Penjelasan Pasal 27C
Ayat (1)
Yang dimaksud dengan “prosedur persetujuan bersama” atau mutual agreement
procedure adalah prosedur administratif yang diatur dalam persetujuan penghindaran
pajak berganda untuk mencegah atau menyelesaikan permasalahan yang timbul dalam
penerapan persetujuan penghindaran pajak berganda.
Ayat (4)
Agar prosedur persetujuan bersama dapat secara efektif mendorong Wajib Pajak untuk
mendapatkan keadilan dan mengeliminasi pemajakan berganda, perlu diatur
interaksinya dalam hal prosedur persetujuan bersama dilaksanakan bersamaan
dengan proses penyelesaian sengketa domestik, khususnya pengajuan banding dan
peninjauan kembali. Ayat ini menegaskan bahwa dalam hal putusan banding atau
peninjauan kembali telah diucapkan terlebih dahulu sebelum dicapainya persetujuan
bersama tetapi sengketa yang diajukan prosedur persetujuan bersama tidak diputus
dalam putusan banding atau peninjauan kembali, perundingan dalam rangka prosedur
persetujuan bersama dilanjutkan.
Dalam hal putusan banding atau peninjauan kembali juga memutus sengketa yang
diajukan prosedur persetujuan bersama, perundingan tetap dapat dilanjutkan dengan
mendasarkan posisi runding Direktur Jenderal Pajak pada putusan banding atau
peninjauan kembali. Dalam hal persetujuan bersama tidak dapat dicapai dengan posisi
runding tersebut, Direktur Jenderal Pajak dapat mengusulkan untuk menghentikan
perundingan dengan memperhatikan ketentuan dan kaidah dalam negosiasi dan
perundingan internasional, khususnya terkait pelaksanaan prosedur persetujuan
bersama.
Pasal 28
(1) Wajib Pajak orang pribadi yang melakukan kegiatan usaha atau pekerjaan bebas dan
Wajib Pajak badan di Indonesia wajib menyelenggarakan pembukuan. ***)
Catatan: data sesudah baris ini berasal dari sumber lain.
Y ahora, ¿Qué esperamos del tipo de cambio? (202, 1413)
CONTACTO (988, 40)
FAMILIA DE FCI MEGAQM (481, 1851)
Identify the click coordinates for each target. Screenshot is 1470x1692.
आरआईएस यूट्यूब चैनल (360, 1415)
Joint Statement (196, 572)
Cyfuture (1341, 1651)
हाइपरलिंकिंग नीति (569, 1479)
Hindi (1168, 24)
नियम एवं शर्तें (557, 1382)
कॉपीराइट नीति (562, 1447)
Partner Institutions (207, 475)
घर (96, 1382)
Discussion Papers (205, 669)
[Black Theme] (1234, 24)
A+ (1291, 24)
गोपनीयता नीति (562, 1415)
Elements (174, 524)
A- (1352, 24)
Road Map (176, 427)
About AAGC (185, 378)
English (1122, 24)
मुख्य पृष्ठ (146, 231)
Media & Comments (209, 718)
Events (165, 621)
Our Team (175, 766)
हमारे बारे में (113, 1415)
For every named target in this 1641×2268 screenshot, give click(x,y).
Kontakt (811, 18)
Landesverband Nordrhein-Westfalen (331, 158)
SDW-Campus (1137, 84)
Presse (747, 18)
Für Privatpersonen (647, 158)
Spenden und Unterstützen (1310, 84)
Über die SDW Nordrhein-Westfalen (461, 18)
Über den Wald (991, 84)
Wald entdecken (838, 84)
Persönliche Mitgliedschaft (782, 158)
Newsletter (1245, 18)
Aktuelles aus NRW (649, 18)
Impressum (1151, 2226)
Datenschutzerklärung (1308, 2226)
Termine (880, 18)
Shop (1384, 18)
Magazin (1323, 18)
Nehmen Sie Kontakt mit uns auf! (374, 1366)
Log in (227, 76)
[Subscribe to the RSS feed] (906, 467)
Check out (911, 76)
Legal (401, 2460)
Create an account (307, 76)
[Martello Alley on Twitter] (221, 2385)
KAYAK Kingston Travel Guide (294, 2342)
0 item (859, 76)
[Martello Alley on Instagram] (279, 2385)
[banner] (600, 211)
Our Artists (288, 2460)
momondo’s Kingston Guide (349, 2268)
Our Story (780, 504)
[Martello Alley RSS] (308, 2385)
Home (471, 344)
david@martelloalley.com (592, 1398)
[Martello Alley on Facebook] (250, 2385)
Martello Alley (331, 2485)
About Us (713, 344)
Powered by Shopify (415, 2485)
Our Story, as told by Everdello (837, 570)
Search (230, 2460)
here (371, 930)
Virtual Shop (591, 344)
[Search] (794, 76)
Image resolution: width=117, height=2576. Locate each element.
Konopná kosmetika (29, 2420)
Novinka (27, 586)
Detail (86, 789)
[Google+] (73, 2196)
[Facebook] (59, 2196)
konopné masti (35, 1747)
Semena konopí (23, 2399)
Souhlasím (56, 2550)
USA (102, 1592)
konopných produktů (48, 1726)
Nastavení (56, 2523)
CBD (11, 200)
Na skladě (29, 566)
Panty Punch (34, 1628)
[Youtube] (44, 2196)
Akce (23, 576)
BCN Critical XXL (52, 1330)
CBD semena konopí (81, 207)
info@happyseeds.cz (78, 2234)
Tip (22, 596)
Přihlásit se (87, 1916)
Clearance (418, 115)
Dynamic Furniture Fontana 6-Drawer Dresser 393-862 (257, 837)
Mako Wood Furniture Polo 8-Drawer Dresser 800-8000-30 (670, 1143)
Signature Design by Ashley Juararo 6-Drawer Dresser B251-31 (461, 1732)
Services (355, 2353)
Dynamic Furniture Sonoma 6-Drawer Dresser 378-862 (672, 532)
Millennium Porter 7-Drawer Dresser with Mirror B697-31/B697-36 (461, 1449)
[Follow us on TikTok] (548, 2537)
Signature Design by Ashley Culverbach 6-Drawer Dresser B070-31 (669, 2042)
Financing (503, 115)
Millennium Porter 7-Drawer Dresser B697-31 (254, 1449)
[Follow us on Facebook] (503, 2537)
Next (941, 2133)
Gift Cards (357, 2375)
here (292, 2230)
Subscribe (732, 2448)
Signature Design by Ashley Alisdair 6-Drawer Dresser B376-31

(2) Wajib Pajak yang dikecualikan dari kewajiban menyelenggarakan pembukuan
sebagaimana dimaksud pada ayat (1), tetapi wajib melakukan pencatatan, adalah
Wajib Pajak orang pribadi yang melakukan kegiatan usaha atau pekerjaan bebas yang
sesuai dengan ketentuan peraturan perundang-undangan perpajakan diperbolehkan
menghitung penghasilan neto dengan menggunakan Norma Penghitungan
Penghasilan Neto dan Wajib Pajak orang pribadi yang tidak melakukan kegiatan usaha
atau pekerjaan bebas. ***)
(3) Pembukuan atau pencatatan tersebut harus diselenggarakan dengan memperhatikan
iktikad baik dan mencerminkan keadaan atau kegiatan usaha yang sebenarnya. ***)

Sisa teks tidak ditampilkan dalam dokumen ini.